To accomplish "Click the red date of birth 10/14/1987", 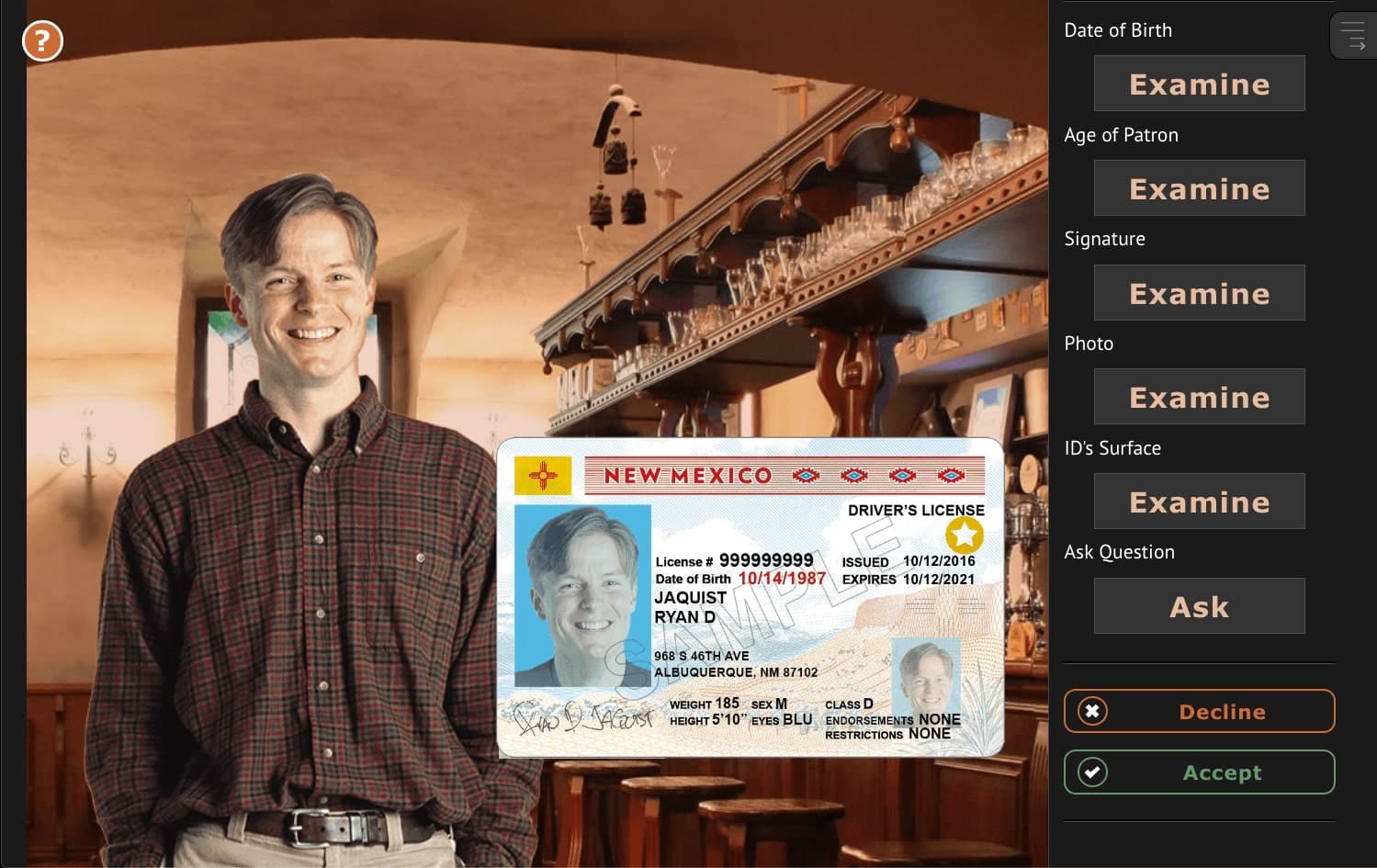I will coord(782,579).
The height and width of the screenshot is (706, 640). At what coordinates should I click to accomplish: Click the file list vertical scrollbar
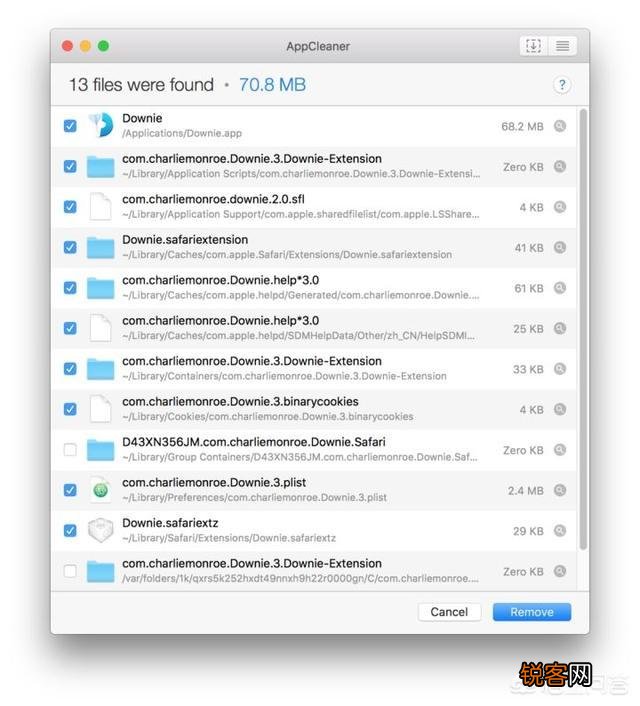coord(584,329)
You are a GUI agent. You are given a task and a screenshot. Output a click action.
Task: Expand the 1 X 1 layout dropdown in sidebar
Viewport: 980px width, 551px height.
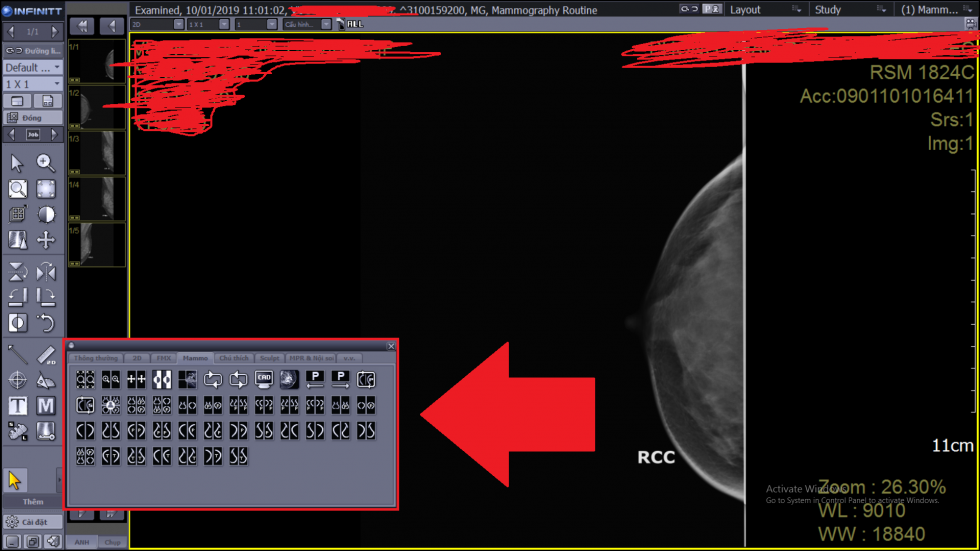[x=33, y=84]
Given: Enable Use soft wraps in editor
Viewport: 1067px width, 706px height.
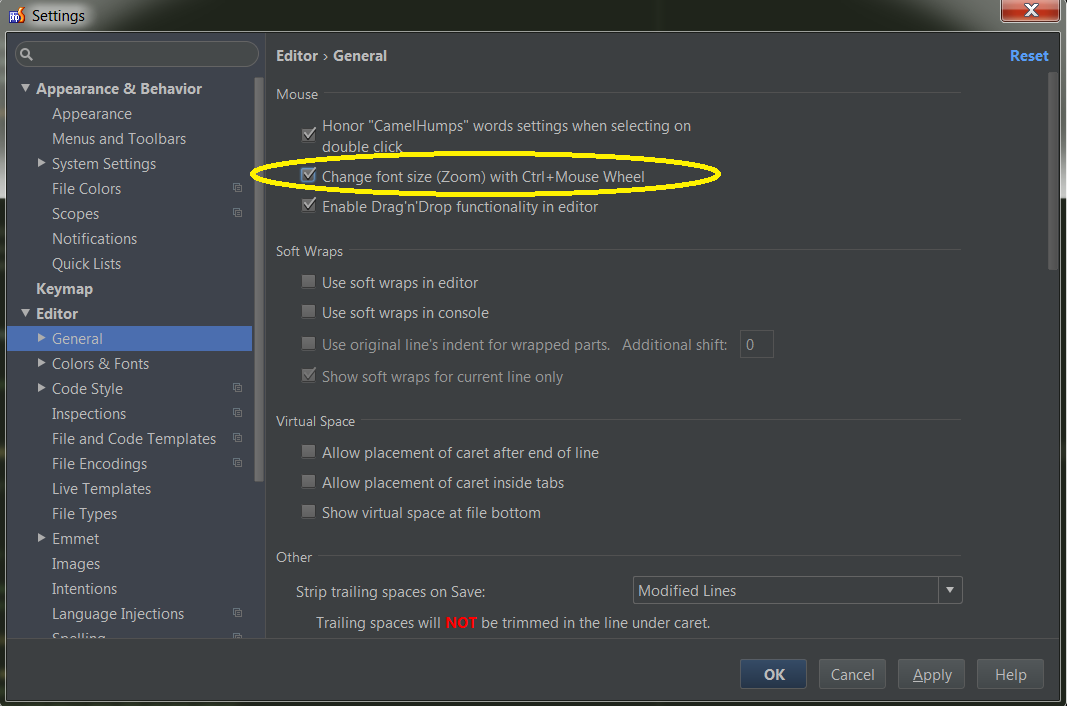Looking at the screenshot, I should tap(309, 281).
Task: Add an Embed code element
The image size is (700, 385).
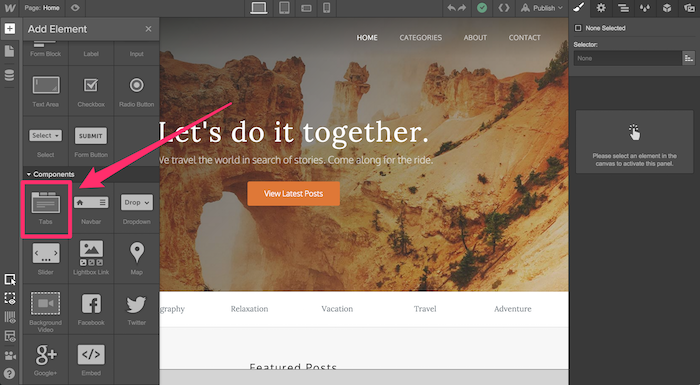Action: 91,360
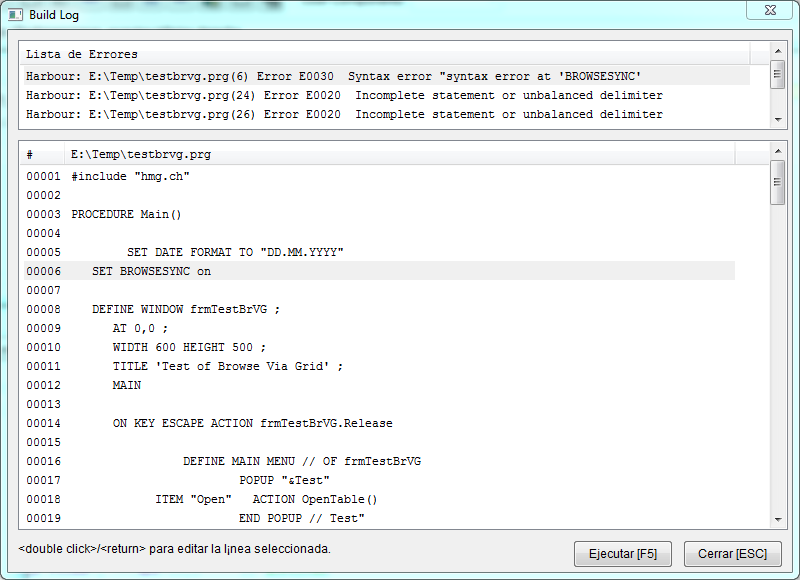This screenshot has width=800, height=580.
Task: Click the source code scrollbar thumb
Action: click(777, 183)
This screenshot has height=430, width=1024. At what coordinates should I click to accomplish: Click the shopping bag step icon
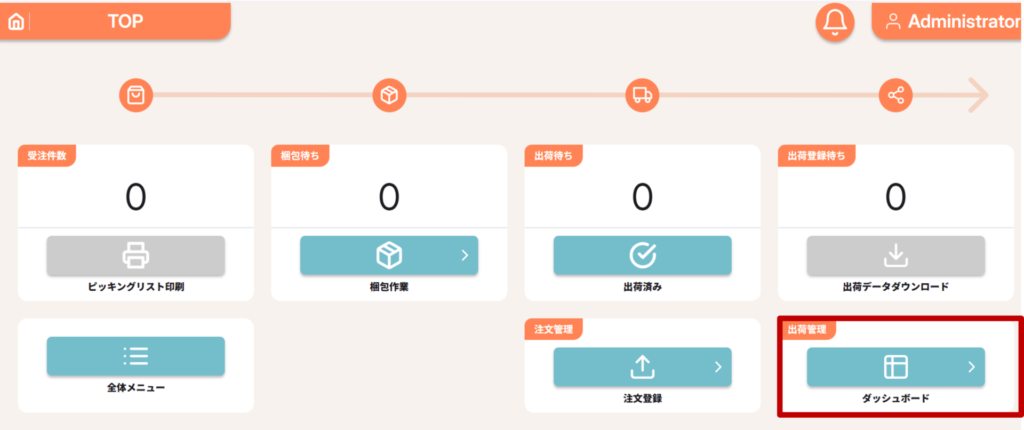point(135,96)
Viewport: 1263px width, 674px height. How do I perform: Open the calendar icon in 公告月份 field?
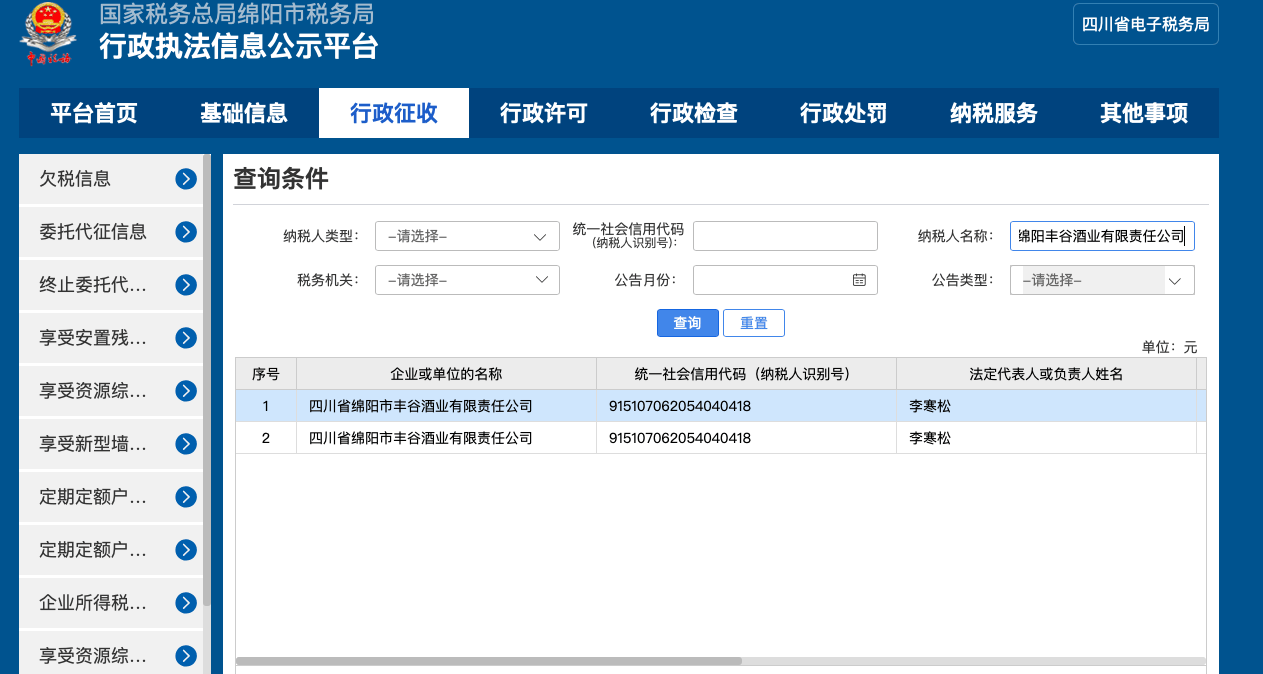click(x=859, y=280)
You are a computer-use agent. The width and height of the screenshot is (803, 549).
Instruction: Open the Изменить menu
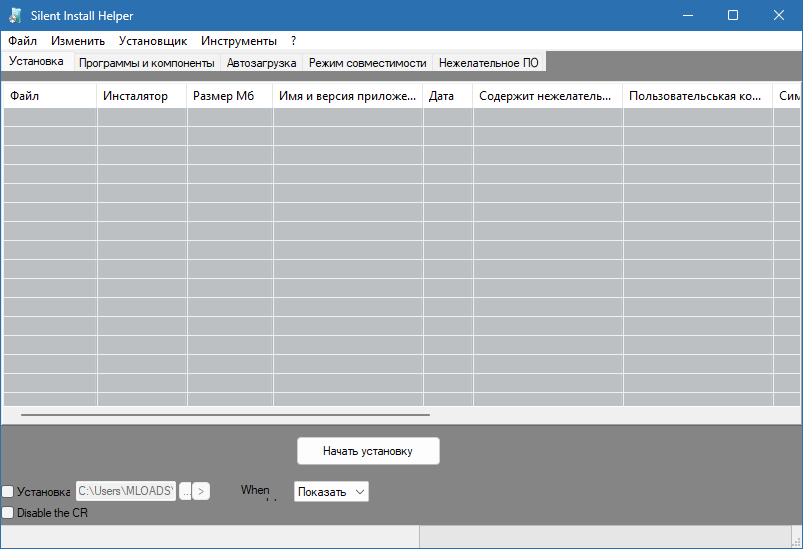(x=78, y=41)
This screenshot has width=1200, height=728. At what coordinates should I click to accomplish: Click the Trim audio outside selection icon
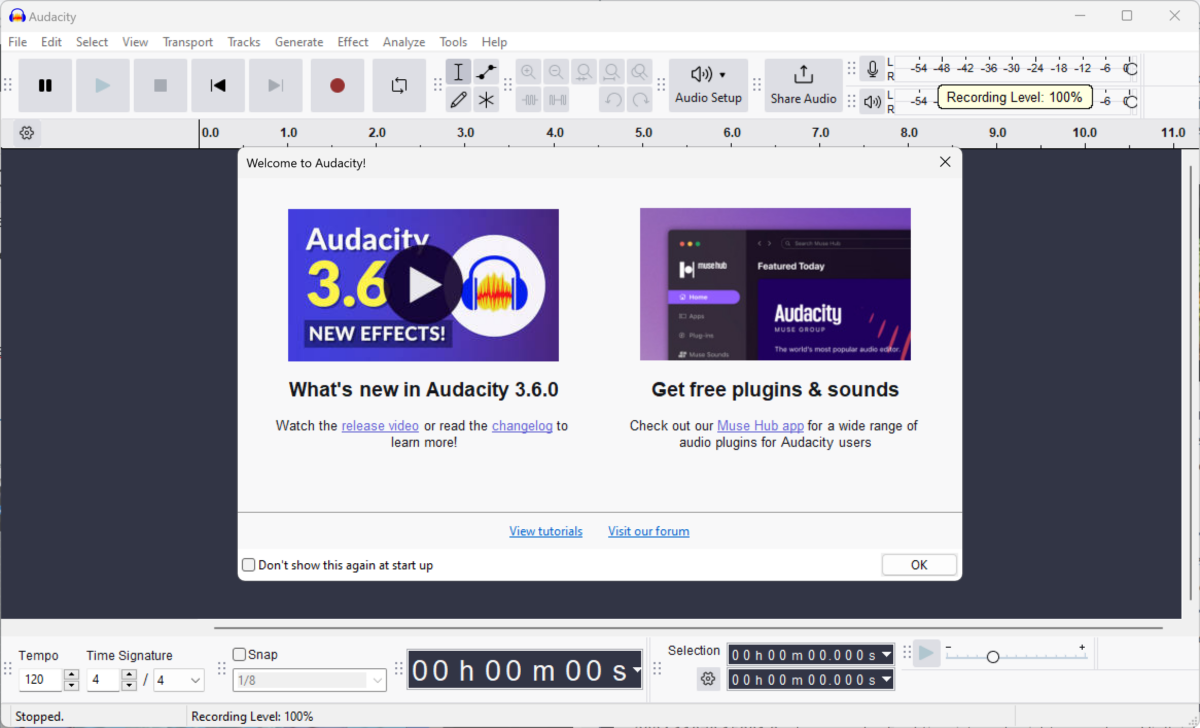(x=528, y=99)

_ _ _ _

* Task statement
Each line from the one containing "Task: Add an Embed code element" through the end of the records above is to be retyped exactly, with the pictures omitted and nothing added.

* Solution
Task: Add an Embed code element
The image size is (700, 385).
Action: 91,360
This screenshot has width=800, height=580.
Task: Click the source code scrollbar thumb
Action: click(777, 183)
This screenshot has height=430, width=1024. At what coordinates should I click to accomplish: Click the shopping bag step icon
point(135,96)
Viewport: 1263px width, 674px height. How do I perform: Open the calendar icon in 公告月份 field?
click(x=859, y=280)
You are a computer-use agent. The width and height of the screenshot is (803, 549).
Instruction: Open the Изменить menu
(x=78, y=41)
This screenshot has width=1200, height=728. At what coordinates should I click to accomplish: Click the Trim audio outside selection icon
(x=528, y=99)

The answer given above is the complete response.